NIH study maps pancreatic cells, revealing clues to diabetes risk

A federally funded map of human pancreatic islet cells is giving diabetes researchers a more detailed picture of why blood sugar control varies so much from person to person. By analyzing islets from 299 organ donors without diabetes, scientists identified wide differences in the balance of hormone-producing cells that help regulate glucose, a finding that could sharpen risk prediction and point drug development toward more precise targets.

The study, published in Nature Communications under the title “Heterogeneous endocrine cell composition defines human islet hormone secretion traits,” focused on a healthy-donor reference set rather than a diabetes cohort. That matters because pancreatic islets are the clusters of cells that manage blood sugar by releasing hormones such as insulin from beta cells, glucagon from alpha cells, and somatostatin from delta cells. Looking across 299 donors gave researchers a scale large enough to see patterns that smaller studies would likely miss.

The work drew on the Integrated Islet Distribution Program, funded by the National Institute of Diabetes and Digestive and Kidney Diseases and led by City of Hope in Duarte, California, since 2002. City of Hope processes and distributes human islets from cadaveric donors for approved investigators, and the program has become a major national research engine, supporting nearly 200 investigator-initiated projects in its last project period and producing 168 publications in the first four years of the previous cycle. For diabetes science, those tissues are unusually valuable: NIDDK describes human islets as essential for understanding islet cell biology and building new therapies.
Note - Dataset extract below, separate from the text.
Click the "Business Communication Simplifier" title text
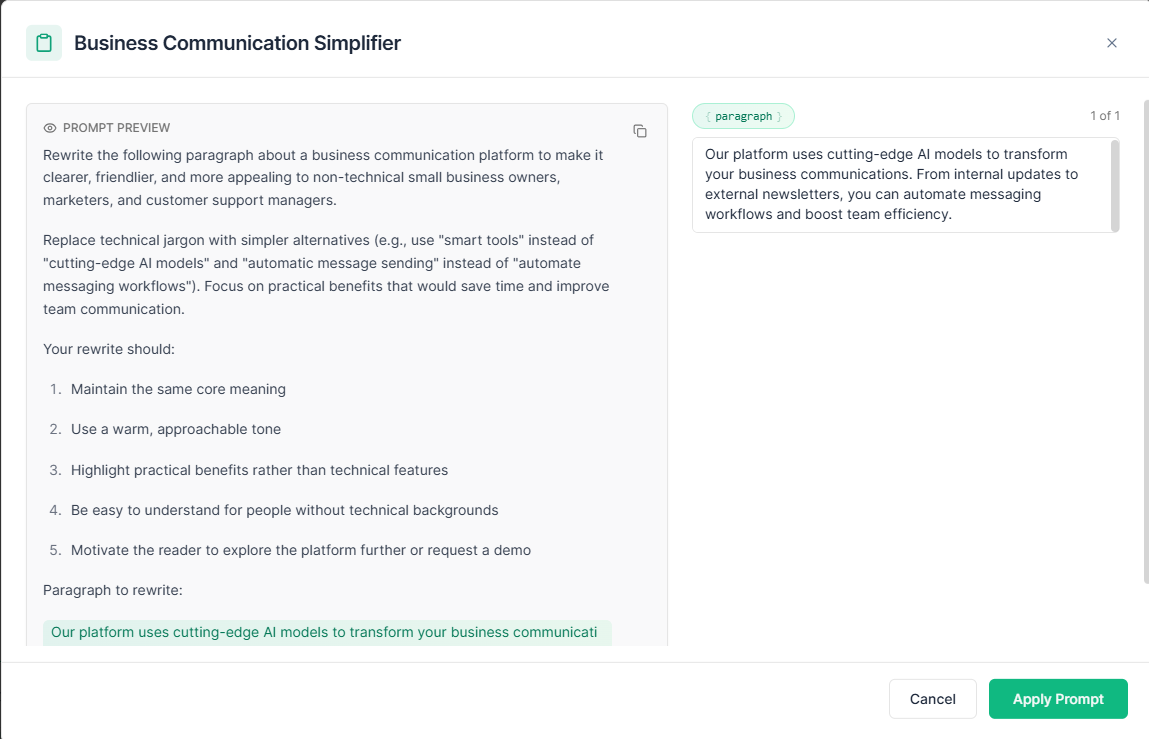 click(x=237, y=43)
The practical significance is not that the study treats diabetes today, but that it may help explain why some people are more vulnerable than others long before symptoms appear. If future research can link a donor’s cellular mix, molecular signature or inherited traits to how resilient their islets are, clinicians may eventually move beyond broad labels and toward more individualized risk estimates. That could improve early detection, prevention strategies and the search for therapies tailored to a patient’s biology rather than a one-size-fits-all category.
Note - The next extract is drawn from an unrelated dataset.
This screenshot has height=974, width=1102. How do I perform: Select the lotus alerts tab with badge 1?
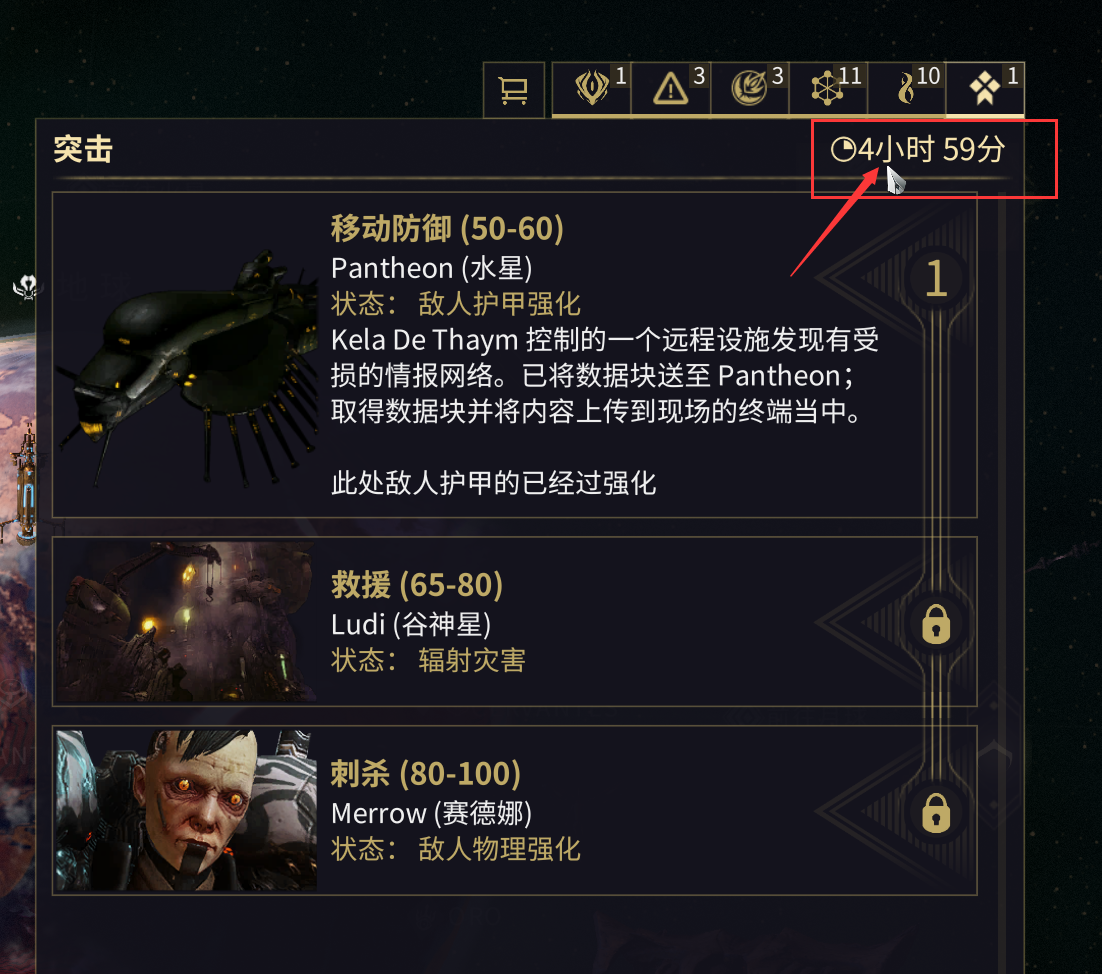click(592, 89)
The scale of the new map also raises the bar for the field. A prior reference map used 192,203 cells from 65 donors, far smaller than the 299-donor dataset. NIDDK says decades of islet research recently helped lead to the first FDA approval of islet transplantation for some adults with difficult-to-manage type 1 diabetes, a reminder that donor-islet science can eventually reach the clinic. This latest map stays in the basic-science stage, but it expands the biological atlas that future diabetes tests and treatments will likely depend on.